超微小逆位配列をマーカーとして用いる新しいゲノム進化学の構築

研究課題

研究課題/領域番号 24657168
研究機関東海大学

研究代表者

今西 規  東海大学, 医学部, 教授 (80270461)

研究期間 (年度) 2012-04-01 – 2014-03-31
キーワード超微小逆位 / 比較ゲノム / 分子進化
研究概要

本研究では、バクテリアからヒトまでの広範な生物種のゲノム配列データの計算機解析により超微小逆位を同定し、超微小逆位が普遍的な進化現象であるという仮説を検証する。次に、超微小逆位および近傍領域の配列と構造の特徴を精査し、精子ゲノムに対するリシークエンスを通じてde novo超微小逆位を同定することにより、超微小逆位が生じる分子機構を解明する。以上を通じて、全く新しい分子進化・集団遺伝マーカーである超微小逆位の生物学的意義を明らかにし、同時にゲノム最小レベルの構造変化が生物進化にどのような影響を与えたかを明らかにすることをめざす。
平成24年度は、計算機による高精度な超微小逆位検出法の開発を行った。申請者らが以前に開発した逆位同定プログラムを全面的に改良し、最小レベルの配列長(5-7 bp)をもつ逆位の同定精度を高めた。ここでは、逆位を考慮したペアワイズアラインメントのためのソフトウエアを新たに作成し、逆位ペナルティなどの超微小逆位を同定するための最適なパラメータ設定を決めた。このプログラムの精度評価を計算機シミュレーションにより実施し、擬陽性が著しく減少されることを確認した。
このプログラムを用いて、バクテリアからヒトまでゲノムが解読されているさまざまな系統の近縁種群および種内集団に超微小逆位を同定した。その結果、大腸菌、酵母、ハエ、イネ等を含め、調べた全ての系統で近縁種アラインメント内に超微小逆位がみつかった。これにより、超微小逆位が幅広い生物に普遍的な現象であることを示すことができた。また、超微小逆位のホットスポット候補領域の探索を試みた。

現在までの達成度 (区分)
現在までの達成度 (区分)

3: やや遅れている

理由

研究代表者が平成24年度中に研究機関の移動を行ったことにより、研究の進展がやや遅れた。

今後の研究の推進方策

前年度の遅れを取り戻し、研究を加速していく。特に以下の2点を実施する。
(1)超微小逆位が生じる生成機構の解明
超微小逆位の配列および近隣領域のゲノム構造を解析し、バクテリアからヒトまで普遍的なあるいは系統特異的な配列・ゲノム構造を抽出する。
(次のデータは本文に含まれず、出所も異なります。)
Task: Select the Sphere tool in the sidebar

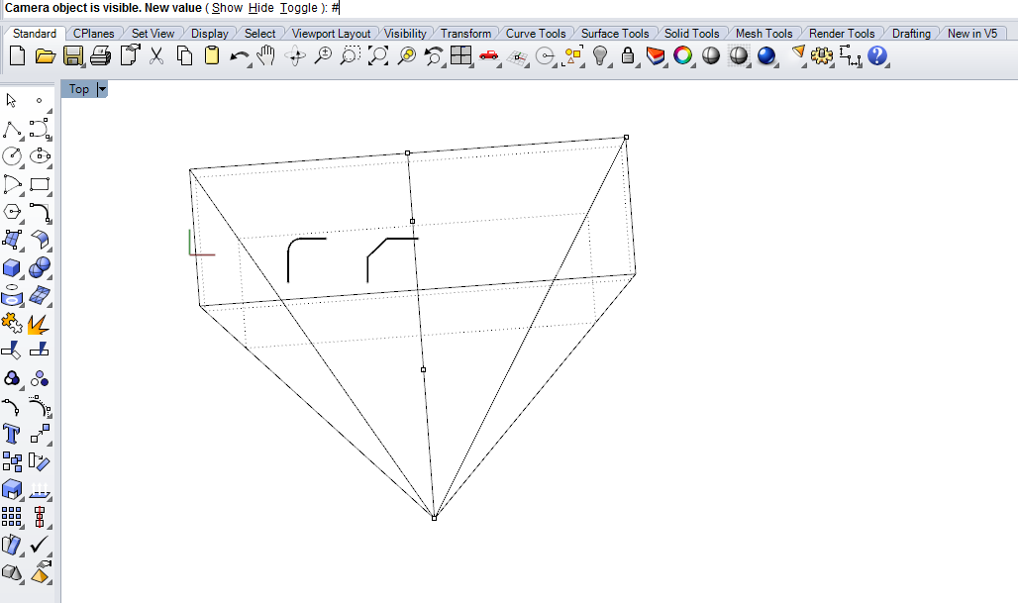Action: 41,266
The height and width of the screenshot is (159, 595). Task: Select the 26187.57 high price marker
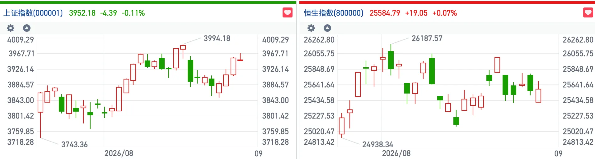pyautogui.click(x=427, y=38)
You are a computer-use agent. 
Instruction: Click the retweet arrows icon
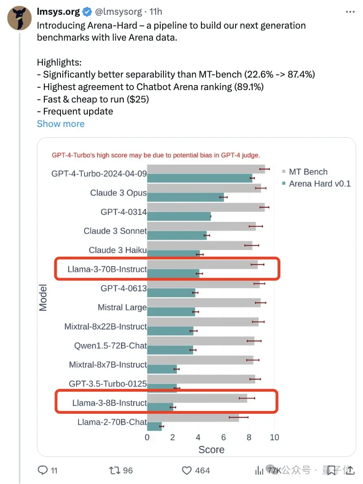[114, 470]
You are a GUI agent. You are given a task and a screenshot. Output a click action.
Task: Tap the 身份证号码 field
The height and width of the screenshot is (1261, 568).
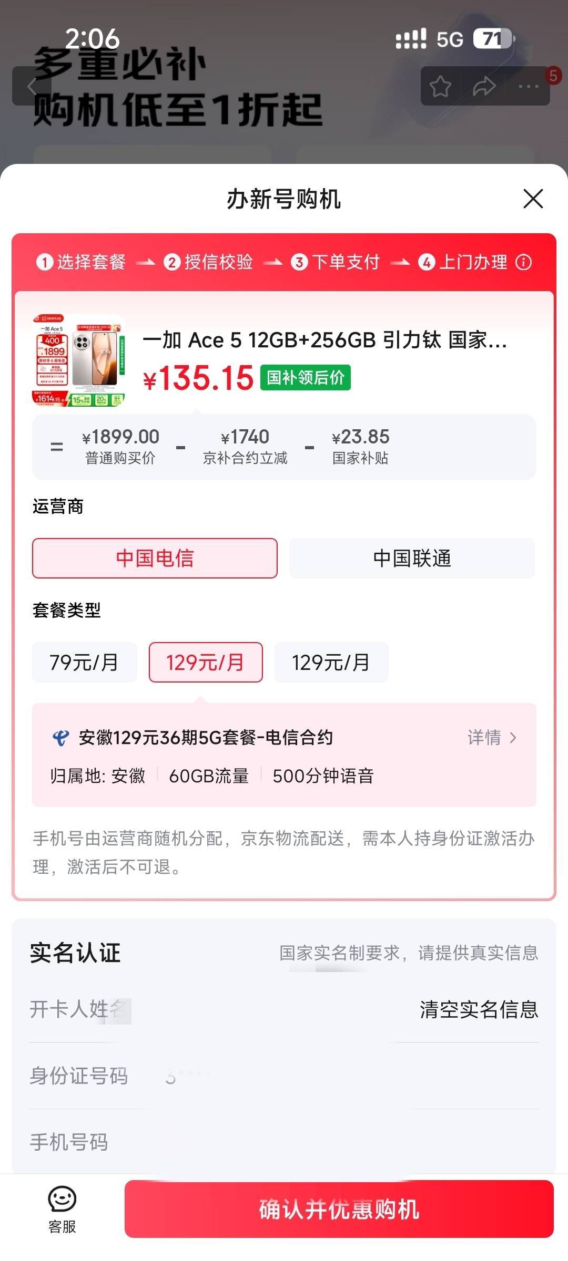pyautogui.click(x=284, y=1076)
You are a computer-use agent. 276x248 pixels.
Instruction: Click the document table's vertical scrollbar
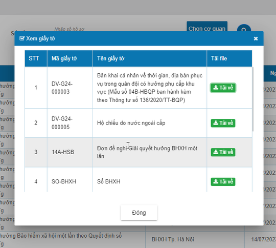(x=253, y=99)
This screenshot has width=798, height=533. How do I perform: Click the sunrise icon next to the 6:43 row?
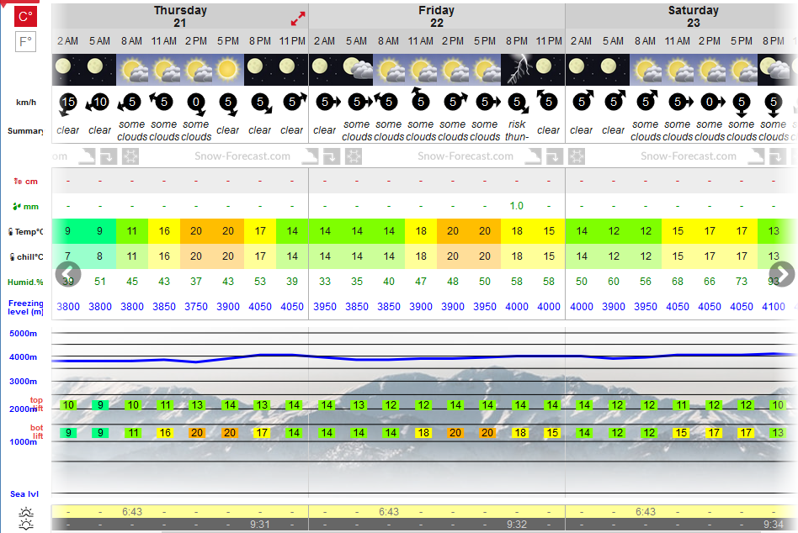pos(26,512)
具体的には、超微小逆位および近隣領域に特異的な塩基組成、保存モチーフ、配列構造、染色体における位置、転移因子等を同定する。また、申請者らの最近の研究で示された「超微小逆位とゲノム構造の不安定性との相関」が普遍的特徴であるかを検証する。そして、あらゆる生物に共通な超微小逆位を特徴づける配列構造に基づいて、超微小逆位が起きる可能性が最も高い領域を特定する。さらに公共データベース中のゲノム配列データによる検証を行い、超微小逆位のホットスポット候補領域を絞り込む。
(2)超微小逆位が生じる生成機構の解明
前年度に引き続き超微小逆位の生成機構に関する解析を実施する。特に、超微小逆位が実際に起きていることを実験的に証明するため、マウスゲノムにおける超微小逆位のホットスポット候補領域について、マウス体細胞ゲノムと精子ゲノムを用いてターゲットリシークエンスし、精子ゲノムに起きたde novo超微小逆位を同定してその発生頻度を推定する。超微小逆位の多くはショートリードの1配列内に収まると考えられるため、次世代シークエンサを用いた大規模解析を行う。超微小逆位のホットスポット候補領域に対象を絞り込んで精子ゲノムの大量配列決定を行うことにより、1世代間での比較による超微小逆位を観察する。本解析のサンプル調整およびターゲットリシークエンスには、受託解析サービスを用いる。

次年度の研究費の使用計画

次年度は特に超微小逆位のホットスポットの特定のための情報解析と、ゲノム配列決定実験による逆位の同定のために予算を使用する計画である。また、研究成果の発表のための論文投稿費や研究発表旅費としても使用する。
なお、研究分担者に次年度予算の一部を配分する。

  • 研究成果

    (5件)

すべて 2012

すべて 雑誌論文 (1件) (うち査読あり 1件) 学会発表 (4件) (うち招待講演 1件)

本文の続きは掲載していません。